[WHAT IS REQUIRED]
Retype every line of the listing below without changing anything.

Rows showing where targets appear:
——

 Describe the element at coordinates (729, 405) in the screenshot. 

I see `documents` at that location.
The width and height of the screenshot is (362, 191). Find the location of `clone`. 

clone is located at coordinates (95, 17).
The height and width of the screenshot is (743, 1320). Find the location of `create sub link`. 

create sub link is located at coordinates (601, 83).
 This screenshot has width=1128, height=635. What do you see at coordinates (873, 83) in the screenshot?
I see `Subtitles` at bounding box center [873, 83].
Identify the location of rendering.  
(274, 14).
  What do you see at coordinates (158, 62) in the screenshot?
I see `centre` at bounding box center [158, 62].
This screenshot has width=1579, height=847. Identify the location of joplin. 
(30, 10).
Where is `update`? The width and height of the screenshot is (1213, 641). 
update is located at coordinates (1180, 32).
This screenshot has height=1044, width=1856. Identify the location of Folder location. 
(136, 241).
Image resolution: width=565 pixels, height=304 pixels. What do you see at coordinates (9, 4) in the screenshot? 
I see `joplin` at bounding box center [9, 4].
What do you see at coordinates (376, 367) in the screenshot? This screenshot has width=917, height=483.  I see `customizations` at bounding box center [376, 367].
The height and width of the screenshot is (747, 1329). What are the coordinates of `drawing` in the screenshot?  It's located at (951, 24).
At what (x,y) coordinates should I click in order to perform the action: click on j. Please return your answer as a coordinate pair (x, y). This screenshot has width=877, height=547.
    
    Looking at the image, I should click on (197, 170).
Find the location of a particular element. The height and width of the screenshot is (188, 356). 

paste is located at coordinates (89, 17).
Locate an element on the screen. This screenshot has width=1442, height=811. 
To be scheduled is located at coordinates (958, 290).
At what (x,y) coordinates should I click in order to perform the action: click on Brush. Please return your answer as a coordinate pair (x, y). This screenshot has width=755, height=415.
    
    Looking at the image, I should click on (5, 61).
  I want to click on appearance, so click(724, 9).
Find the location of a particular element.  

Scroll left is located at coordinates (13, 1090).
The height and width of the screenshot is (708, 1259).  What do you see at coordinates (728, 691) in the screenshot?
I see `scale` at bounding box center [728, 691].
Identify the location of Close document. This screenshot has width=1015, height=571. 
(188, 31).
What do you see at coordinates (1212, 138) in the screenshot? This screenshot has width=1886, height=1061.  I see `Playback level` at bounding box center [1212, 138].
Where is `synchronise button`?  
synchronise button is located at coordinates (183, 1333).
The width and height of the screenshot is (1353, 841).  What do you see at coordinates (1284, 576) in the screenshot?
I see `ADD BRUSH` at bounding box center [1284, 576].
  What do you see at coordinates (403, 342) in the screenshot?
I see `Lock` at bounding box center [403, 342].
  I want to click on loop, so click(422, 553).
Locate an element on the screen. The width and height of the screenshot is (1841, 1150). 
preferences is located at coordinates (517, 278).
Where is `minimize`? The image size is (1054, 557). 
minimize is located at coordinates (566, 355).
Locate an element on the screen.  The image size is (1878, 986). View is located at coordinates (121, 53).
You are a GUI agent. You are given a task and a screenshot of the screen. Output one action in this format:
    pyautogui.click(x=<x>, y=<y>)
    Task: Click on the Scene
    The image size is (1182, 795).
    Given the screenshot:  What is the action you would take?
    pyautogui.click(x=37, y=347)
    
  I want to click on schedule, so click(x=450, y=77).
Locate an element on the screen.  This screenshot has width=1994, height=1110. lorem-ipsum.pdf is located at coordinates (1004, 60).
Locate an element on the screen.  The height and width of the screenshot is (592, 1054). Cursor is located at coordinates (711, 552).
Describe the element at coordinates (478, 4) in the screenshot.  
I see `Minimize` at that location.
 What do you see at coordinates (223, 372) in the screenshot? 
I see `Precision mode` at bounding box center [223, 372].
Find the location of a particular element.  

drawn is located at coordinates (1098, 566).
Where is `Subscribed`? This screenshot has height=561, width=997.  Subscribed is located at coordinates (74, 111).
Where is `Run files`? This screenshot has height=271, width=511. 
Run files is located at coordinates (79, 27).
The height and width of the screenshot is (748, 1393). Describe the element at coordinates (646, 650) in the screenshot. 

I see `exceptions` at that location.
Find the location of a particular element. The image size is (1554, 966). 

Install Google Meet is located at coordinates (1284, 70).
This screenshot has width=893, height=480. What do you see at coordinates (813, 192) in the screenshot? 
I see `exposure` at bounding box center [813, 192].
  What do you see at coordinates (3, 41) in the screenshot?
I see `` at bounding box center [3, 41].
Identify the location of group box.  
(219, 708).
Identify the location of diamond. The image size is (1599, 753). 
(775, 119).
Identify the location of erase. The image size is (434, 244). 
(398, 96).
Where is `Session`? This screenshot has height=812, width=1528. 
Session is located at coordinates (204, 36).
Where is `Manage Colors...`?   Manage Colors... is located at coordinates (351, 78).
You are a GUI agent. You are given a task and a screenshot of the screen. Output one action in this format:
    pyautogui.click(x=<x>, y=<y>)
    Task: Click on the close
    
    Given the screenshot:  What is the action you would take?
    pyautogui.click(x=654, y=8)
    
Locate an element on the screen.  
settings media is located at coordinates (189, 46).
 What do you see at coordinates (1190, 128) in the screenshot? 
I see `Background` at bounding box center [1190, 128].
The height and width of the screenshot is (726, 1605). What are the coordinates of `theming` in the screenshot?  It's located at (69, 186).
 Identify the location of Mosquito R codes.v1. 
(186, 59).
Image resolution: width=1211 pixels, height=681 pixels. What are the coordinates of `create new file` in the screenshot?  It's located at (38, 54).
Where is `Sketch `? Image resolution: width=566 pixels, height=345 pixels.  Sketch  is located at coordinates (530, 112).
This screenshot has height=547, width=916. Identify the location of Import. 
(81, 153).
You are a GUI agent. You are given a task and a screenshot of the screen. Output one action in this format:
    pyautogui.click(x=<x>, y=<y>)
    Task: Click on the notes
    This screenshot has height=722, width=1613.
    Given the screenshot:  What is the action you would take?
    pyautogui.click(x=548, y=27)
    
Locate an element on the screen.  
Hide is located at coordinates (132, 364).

——

[COMPLETE RESPONSE]
 Describe the element at coordinates (729, 405) in the screenshot. 

I see `documents` at that location.
The width and height of the screenshot is (362, 191). Find the location of `clone`. 

clone is located at coordinates (95, 17).
The height and width of the screenshot is (743, 1320). Find the location of `create sub link`. 

create sub link is located at coordinates (601, 83).
 This screenshot has width=1128, height=635. What do you see at coordinates (873, 83) in the screenshot?
I see `Subtitles` at bounding box center [873, 83].
Identify the location of rendering.  
(274, 14).
  What do you see at coordinates (158, 62) in the screenshot?
I see `centre` at bounding box center [158, 62].
This screenshot has width=1579, height=847. Identify the location of joplin. 
(30, 10).
Where is `update`? The width and height of the screenshot is (1213, 641). 
update is located at coordinates (1180, 32).
This screenshot has height=1044, width=1856. Identify the location of Folder location. 
(136, 241).
Image resolution: width=565 pixels, height=304 pixels. What do you see at coordinates (9, 4) in the screenshot? 
I see `joplin` at bounding box center [9, 4].
What do you see at coordinates (376, 367) in the screenshot? This screenshot has width=917, height=483.  I see `customizations` at bounding box center [376, 367].
The height and width of the screenshot is (747, 1329). What are the coordinates of `drawing` in the screenshot?  It's located at (951, 24).
At what (x,y) coordinates should I click in order to perform the action: click on j. Please return your answer as a coordinate pair (x, y). This screenshot has width=877, height=547.
    
    Looking at the image, I should click on (197, 170).
Find the location of a particular element. The height and width of the screenshot is (188, 356). 

paste is located at coordinates (89, 17).
Locate an element on the screen. This screenshot has width=1442, height=811. 
To be scheduled is located at coordinates (958, 290).
At what (x,y) coordinates should I click in order to perform the action: click on Brush. Please return your answer as a coordinate pair (x, y). This screenshot has width=755, height=415.
    
    Looking at the image, I should click on (5, 61).
  I want to click on appearance, so click(724, 9).
Find the location of a particular element.  

Scroll left is located at coordinates (13, 1090).
The height and width of the screenshot is (708, 1259).  What do you see at coordinates (728, 691) in the screenshot?
I see `scale` at bounding box center [728, 691].
Identify the location of Close document. This screenshot has width=1015, height=571. 
(188, 31).
What do you see at coordinates (1212, 138) in the screenshot? This screenshot has width=1886, height=1061.  I see `Playback level` at bounding box center [1212, 138].
Where is `synchronise button`?  
synchronise button is located at coordinates (183, 1333).
The width and height of the screenshot is (1353, 841).  What do you see at coordinates (1284, 576) in the screenshot?
I see `ADD BRUSH` at bounding box center [1284, 576].
  What do you see at coordinates (403, 342) in the screenshot?
I see `Lock` at bounding box center [403, 342].
  I want to click on loop, so click(422, 553).
Locate an element on the screen. The width and height of the screenshot is (1841, 1150). 
preferences is located at coordinates (517, 278).
Where is `minimize`? The image size is (1054, 557). 
minimize is located at coordinates (566, 355).
Locate an element on the screen.  The image size is (1878, 986). View is located at coordinates (121, 53).
You are a GUI agent. You are given a task and a screenshot of the screen. Output one action in this format:
    pyautogui.click(x=<x>, y=<y>)
    Task: Click on the Scene
    The image size is (1182, 795).
    Given the screenshot:  What is the action you would take?
    pyautogui.click(x=37, y=347)
    
  I want to click on schedule, so click(x=450, y=77).
Locate an element on the screen.  This screenshot has width=1994, height=1110. lorem-ipsum.pdf is located at coordinates (1004, 60).
Locate an element on the screen.  The height and width of the screenshot is (592, 1054). Cursor is located at coordinates (711, 552).
Describe the element at coordinates (478, 4) in the screenshot.  
I see `Minimize` at that location.
 What do you see at coordinates (223, 372) in the screenshot? 
I see `Precision mode` at bounding box center [223, 372].
Find the location of a particular element.  

drawn is located at coordinates (1098, 566).
Where is `Subscribed`? This screenshot has height=561, width=997.  Subscribed is located at coordinates (74, 111).
Where is `Run files`? This screenshot has height=271, width=511. 
Run files is located at coordinates (79, 27).
The height and width of the screenshot is (748, 1393). Describe the element at coordinates (646, 650) in the screenshot. 

I see `exceptions` at that location.
Find the location of a particular element. The image size is (1554, 966). 

Install Google Meet is located at coordinates (1284, 70).
This screenshot has width=893, height=480. What do you see at coordinates (813, 192) in the screenshot? 
I see `exposure` at bounding box center [813, 192].
  What do you see at coordinates (3, 41) in the screenshot?
I see `` at bounding box center [3, 41].
Identify the location of group box.  
(219, 708).
Identify the location of diamond. The image size is (1599, 753). 
(775, 119).
Identify the location of erase. The image size is (434, 244). 
(398, 96).
Where is `Session`? This screenshot has height=812, width=1528. 
Session is located at coordinates (204, 36).
Where is `Manage Colors...`?   Manage Colors... is located at coordinates (351, 78).
You are a GUI agent. You are given a task and a screenshot of the screen. Output one action in this format:
    pyautogui.click(x=<x>, y=<y>)
    Task: Click on the close
    
    Given the screenshot:  What is the action you would take?
    pyautogui.click(x=654, y=8)
    
Locate an element on the screen.  
settings media is located at coordinates (189, 46).
 What do you see at coordinates (1190, 128) in the screenshot? 
I see `Background` at bounding box center [1190, 128].
The height and width of the screenshot is (726, 1605). What are the coordinates of `theming` in the screenshot?  It's located at (69, 186).
 Identify the location of Mosquito R codes.v1. 
(186, 59).
Image resolution: width=1211 pixels, height=681 pixels. What are the coordinates of `create new file` in the screenshot?  It's located at (38, 54).
Where is `Sketch `? Image resolution: width=566 pixels, height=345 pixels.  Sketch  is located at coordinates (530, 112).
This screenshot has height=547, width=916. Identify the location of Import. 
(81, 153).
You are a GUI agent. You are given a task and a screenshot of the screen. Output one action in this format:
    pyautogui.click(x=<x>, y=<y>)
    Task: Click on the notes
    This screenshot has height=722, width=1613.
    Given the screenshot:  What is the action you would take?
    pyautogui.click(x=548, y=27)
    
Locate an element on the screen.  
Hide is located at coordinates (132, 364).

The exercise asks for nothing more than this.